Topic: The ARIES-style invariant that the log must be durable before the data file changes are considered committed, and how this code inverts that (data durable → log cleared) because it uses a redo-only WAL

Date: 2026-05-29

Time: 06:36

The Redo-Only WAL: Why This Code Clears the Log *After* Syncing Data

The Classical ARIES Rule

In ARIES (and most textbook WAL protocols), the fundamental invariant is:

> The log record describing a change must be durable on disk before the changed data page is written to the data file.

This is literally what "write-ahead" means — the log is *ahead* of the data. ARIES needs this because it supports both redo (replay committed changes after a crash) and undo (roll back uncommitted changes after a crash). The log is the single source of truth about what happened, and the data file is a cache that may be behind.

In ARIES, "commit" means: write a COMMIT record to the log, fsync the log. That's it. The dirty data pages can be written to disk whenever — minutes later, if you want. If you crash before they're written, recovery replays the log to redo them.

How This Code Inverts It

The B-tree WAL in b-tree-storage-engine/btree.py does something subtly different. Look at the three key methods:

Step 1 — Log the new page image before touching the data file (log_write, ~line 140):


def log_write(self, page_num, page_data):
    self._seq += 1
    header = struct.pack(self.ENTRY_HEADER, self._seq, page_num, len(page_data))
    checksum = struct.pack('>I', self._checksum(page_data))
    self._f.seek(0, 2)
    self._f.write(header + page_data + checksum)
    self._f.flush()
    os.fsync(self._f.fileno())  # WAL durable FIRST — this part is orthodox

This *is* write-ahead logging. The WAL entry hits disk before the B-tree data file is modified. So far, same as ARIES.

Step 2 — "Commit" by syncing data, then destroying the log (commit, ~line 148):


def commit(self, page_manager):
    page_manager.sync()           # fsync the DATA FILE
    self._f.seek(0)
    self._f.truncate(0)           # DESTROY the WAL
    self._f.flush()
    os.fsync(self._f.fileno())    # make the truncation durable
    self._seq = 0

Here's the inversion. In ARIES, commit = "force the log." Here, commit = "force the data, then erase the log." The data file becoming durable is what *makes* the operation committed. The WAL is then garbage — it served its purpose and is discarded.
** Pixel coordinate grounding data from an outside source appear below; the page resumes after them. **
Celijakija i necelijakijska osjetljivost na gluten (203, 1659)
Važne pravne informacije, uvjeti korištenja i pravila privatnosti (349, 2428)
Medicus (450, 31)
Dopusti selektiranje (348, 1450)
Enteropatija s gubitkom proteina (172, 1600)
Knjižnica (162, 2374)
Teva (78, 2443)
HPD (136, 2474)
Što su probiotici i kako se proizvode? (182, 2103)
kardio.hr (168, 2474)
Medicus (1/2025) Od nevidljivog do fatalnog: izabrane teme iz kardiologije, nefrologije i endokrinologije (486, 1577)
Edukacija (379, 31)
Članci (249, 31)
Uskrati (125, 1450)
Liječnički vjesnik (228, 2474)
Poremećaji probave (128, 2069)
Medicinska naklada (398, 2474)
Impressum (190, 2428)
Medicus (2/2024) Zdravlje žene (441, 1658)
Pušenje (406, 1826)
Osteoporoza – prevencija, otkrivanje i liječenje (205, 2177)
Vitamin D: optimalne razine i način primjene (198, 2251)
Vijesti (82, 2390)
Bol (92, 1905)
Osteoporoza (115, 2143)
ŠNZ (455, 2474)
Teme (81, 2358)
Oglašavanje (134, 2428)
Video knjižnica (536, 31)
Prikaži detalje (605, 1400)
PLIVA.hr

Step 3 — Recovery replays and then also destroys the log (recover, ~line 153):


def recover(self, page_manager):
    # ... read all WAL entries ...
    if self._checksum(page_data) == checksum:
        page_manager.write_page(page_num, page_data)  # redo into data file
        recovered += 1
    page_manager.sync()           # make the redo durable
    self._f.seek(0)
    self._f.truncate(0)           # then clear the WAL
    # ...

Recovery replays page images into the data file, syncs, then clears the WAL — the same "data durable → log cleared" pattern.

Why This Works (and Why There's No Undo)

This is a redo-only, physical WAL. Two properties make the inversion safe:

1. Physical page images, not logical operations. The WAL stores the complete *after-image* of each page (page_data is the entire page). Recovery doesn't need to interpret operations — it just stamps pages back into the data file. Compare this with the standalone WAL in write-ahead-log/wal.py, which stores logical operations (PUT/DELETE with keys and values at ~lines 1-15) and requires application-level replay logic.

2. No concurrent transactions. There's no need to undo uncommitted work from other transactions. The B-tree does its writes, logs them, then calls commit(). If a crash happens before commit(), recovery replays the WAL entries (redo) to complete the interrupted operation. If the crash happens after page_manager.sync() but before truncate(), the WAL entries are redundant — replaying them is idempotent because they're full page images.

The crash window analysis:

| Crash point | WAL state | Data state | Recovery action |

|---|---|---|---|

| After log_write, before data write | Has entries | Incomplete | Replay WAL → data consistent |

| After data write, before sync() | Has entries | Maybe partial | Replay WAL → data consistent |

| After sync(), before truncate() | Has entries | Complete | Replay WAL (idempotent, no harm) |

| After truncate() | Empty | Complete | Nothing to do |

There is no row in this table where you need undo. That's the whole trick.

The Contrast in One Sentence

ARIES says "the log is the authority; data pages are a materialized cache you can reconstruct from the log." This code says "the data file is the authority; the WAL is a temporary safety net you throw away once the data file is consistent."